Basic statistical features you can get from time-series data, using Pandas and other python libraries:

- Mean, median, standard deviation
- Quantisation / discretisation
- Correlation
- Auto-correlation

In [0]:
df = df_option1.copy()

In [0]:
df.mean() # mean of each column

In [0]:
df.median() # median is less sensitive to outliers than mean

In [0]:
df.std() # standard deviation

In [0]:
df.max()

In [0]:
df.min()

### Discretise into quantiles

Another technique with Time Series data is to apply Discretisation.  Discretisation is useful when there is a lot of noise in the signal and you want to create models that work more generically (on "bins" of input values).

https://datascience.stackexchange.com/questions/19782/what-is-the-rationale-for-discretization-of-continuous-features-and-when-should

In [0]:
df.ax.values.ravel() # raw values

In [0]:
# discretise using qcut, 10 bins
# duplicates='drop' drops overlapping edges
df['ax_q10'] = pd.qcut(df.ax.values.ravel(), 10, duplicates='drop')
df.ax_q10.value_counts()

In [0]:
df['ax_q10']

In [0]:
df['ay_q10'] = pd.qcut(df.ay.values.ravel(), 10, duplicates='drop')
df['az_q10'] = pd.qcut(df.az.values.ravel(), 10, duplicates='drop')

In [0]:
df.ay_q10.value_counts()

In [0]:
df.az_q10.value_counts()

### Pair-plot

Pair plots are a combination of scatter plots and histograms. 

They are done for each pair of features (e.g. ax vs. ay)

https://seaborn.pydata.org/generated/seaborn.pairplot.html

In [0]:
sns.pairplot(df)
plt.show()

1. What do you notice about temp vs. EDA? **Are they positively or negatively correlated?**
2. Do you notice any **outliers** in the data?

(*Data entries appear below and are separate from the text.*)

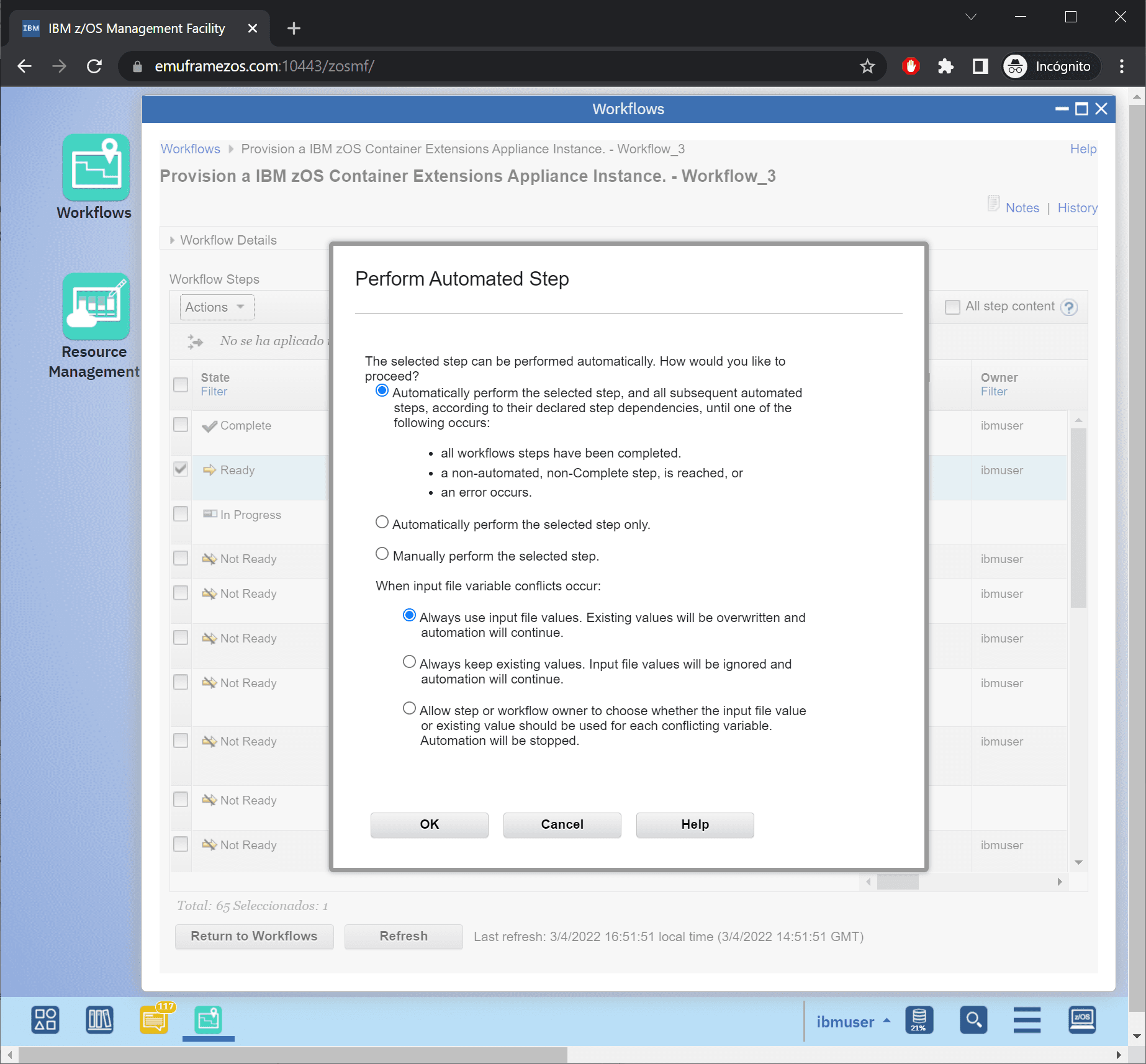This screenshot has width=1146, height=1064.
Task: Click the storage usage 21% icon
Action: 919,1020
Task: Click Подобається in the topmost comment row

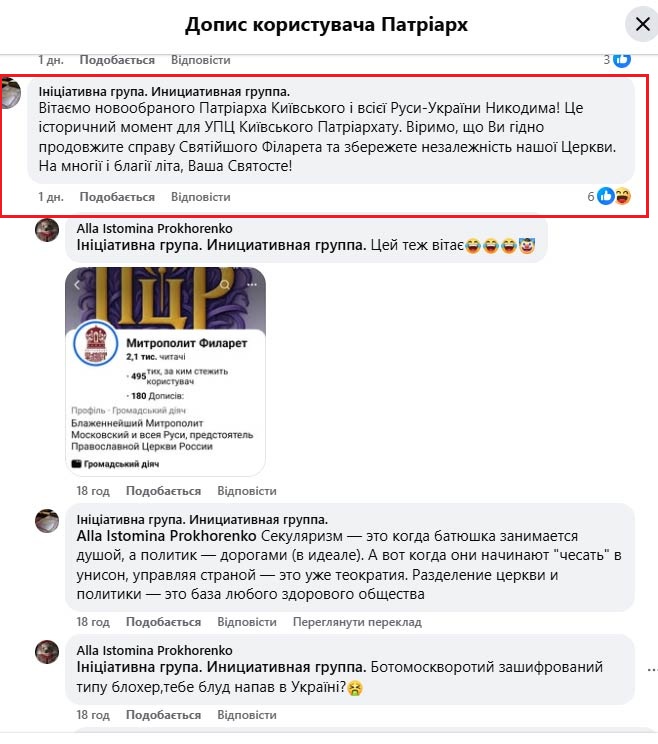Action: (x=117, y=60)
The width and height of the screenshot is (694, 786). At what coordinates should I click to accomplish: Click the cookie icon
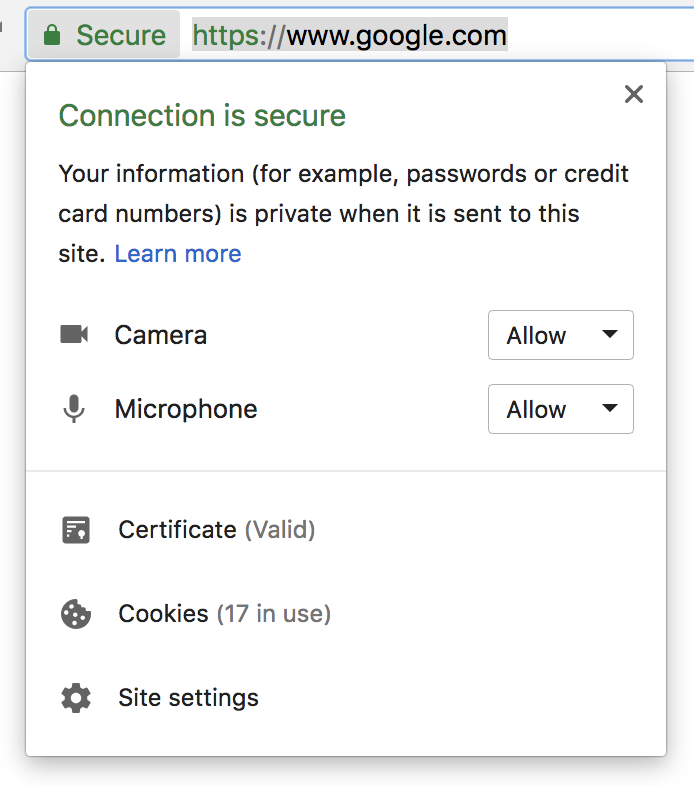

If yes, can you think of a simple way to remove outliers? (hint: something that uses the simple statistical features)


### Correlation

Correlations provide a metric to indicate whether two variables are strongly dependent.

https://www.statisticssolutions.com/correlation-pearson-kendall-spearman/

In [0]:
df.corr(method='pearson')

In [0]:
# a graphical way to viewing the correlation matrix
fig, ax = plt.subplots(figsize=(10, 10))
sns.heatmap(df.corr(method='pearson'), annot=True, fmt='.2f')
plt.show()

## Spectal Features

Another way to extract features from time series data is to decompose the time series into its frequency components.

A common technique is to use Fast Fourier Transforms:

https://flothesof.github.io/Fourier-series-rectangle.html

https://ipython-books.github.io/101-analyzing-the-frequency-components-of-a-signal-with-a-fast-fourier-transform/

In [0]:
# Helper function to compute power spectral density
def power_spectral_density(x):
    psd = np.abs(x) ** 2
    return 20 * np.log10(psd / psd.max()) # decibels

In [0]:
# Compute fft of some signals
fft_ax = fftpack.fft(df.ax)
fft_hr = fftpack.fft(df.hr)
fft_eda = fftpack.fft(df.EDA)
# can add other signals as well

# Extract the power spectral density (squared magnitude of FFT, in decibels)
psd_ax = power_spectral_density(fft_ax)
psd_hr = power_spectral_density(fft_hr)
psd_eda = power_spectral_density(fft_eda)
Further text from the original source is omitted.